I have been trying to get HDMI out throught the MHL Adaptor on both Gummy and AOKP to work and i cant for some reason. I reverted to stock to try and find out if it was my adaptor but it worked fine. But when i re-root, flash, etc it dosent work. Im not sure if im missing a setting or something. Any help would be great.


----------



## porterhouse (Jun 22, 2011)

UnfedBear67 said:


> I have been trying to get HDMI out throught the MHL Adaptor on both Gummy and AOKP to work and i cant for some reason. I reverted to stock to try and find out if it was my adaptor but it worked fine. But when i re-root, flash, etc it dosent work. Im not sure if im missing a setting or something. Any help would be great.


Did you plug a charger into the adapter?

Sent from my Galaxy Nexus using RootzWiki


----------



## porterhouse (Jun 22, 2011)

porterhouse said:


> Did you plug a charger into the adapter?
> 
> EDIT: I didn't read your whole post lol sorry
> 
> Sent from my Galaxy Nexus using RootzWiki


Sent from my Galaxy Nexus using RootzWiki


----------



## UnfedBear67 (Jul 31, 2011)

Ya no clue what im doing wrong have everything correctly plugged in tried different orders but for some reason it just refuses to work. Just wanted to know if anyone on Gummy and AOKP have working HDMI out.


----------



## Artimis (Dec 25, 2011)

I'm on AOKP (B37) using HDMI and a bluetooth mouse and keyboard right now. I have noticed some quirkiness between different MHL adapters as well as with different ROMs/Kernels (currently I am using LeanKernel 3.7.0exp3).

You could try rebooting the phone with the MHL adapter plugged in and see if that helps resolve your issue.


----------



## poly2012 (Feb 6, 2012)

I actually have an inquiry about this. I tried it on AOKP milestone 5 i think and on build 37. Everytime I plug my phone to the tv with the mhl cable (yes with power) and the tv never connects. Just wondering if it's a software issue. If it is working for you people, can you post what type (brand) of cables, etc.you're using?


----------



## liveEvil (Apr 13, 2012)

I have tried with 2 different cables and a heap of different kernels and roms but i never got it to work on my phone







reboots after the google logo appears every single time.


----------



## Artimis (Dec 25, 2011)

poly2012 said:


> I actually have an inquiry about this. I tried it on AOKP milestone 5 i think and on build 37. Everytime I plug my phone to the tv with the mhl cable (yes with power) and the tv never connects. Just wondering if it's a software issue. If it is working for you people, can you post what type (brand) of cables, etc.you're using?
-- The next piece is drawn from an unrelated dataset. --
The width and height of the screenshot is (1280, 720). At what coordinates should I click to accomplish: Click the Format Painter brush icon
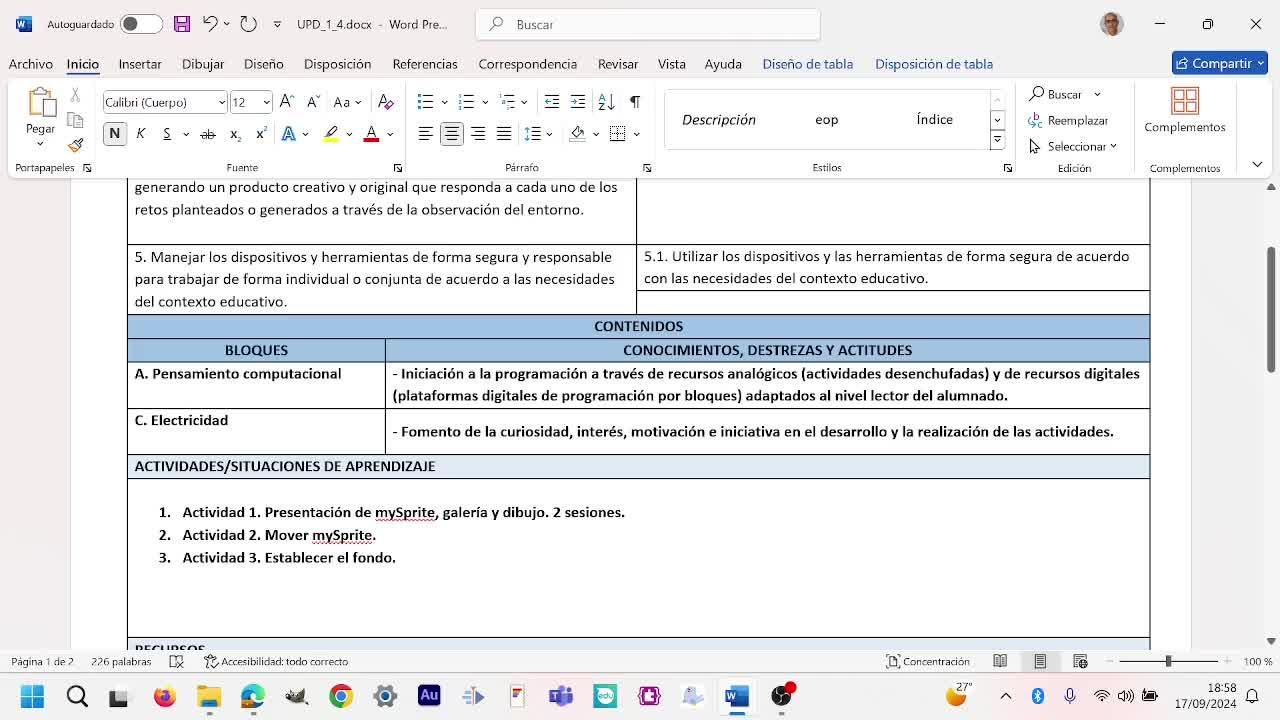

At the moment, I am using the official Samsung MHL adapter and a generic HDMI cable (that does have a ferrite filter on it to help prevent display loss due to interference). I have another MHL adapter I bought off eBay as well. While it works, it messes with my phone reception which is why I ended up buying the Samsung. My friend uses the same one I got off eBay but he has to reboot his phone every time to get his to work....I've never had that issue though.

Also, what radios are you on? I noticed that MHL signal and phone reception play a direct role with each other. I would suggest upgrading to the newest 4.0.4 radios if you haven't already and see if it makes a difference. You could also try putting your phone into airplane mode and see if that helps. A lot of people have their video signal drop when their reception is bad (thus one of the reasons I say they play a direct role with each other). Couldn't hurt to try.


----------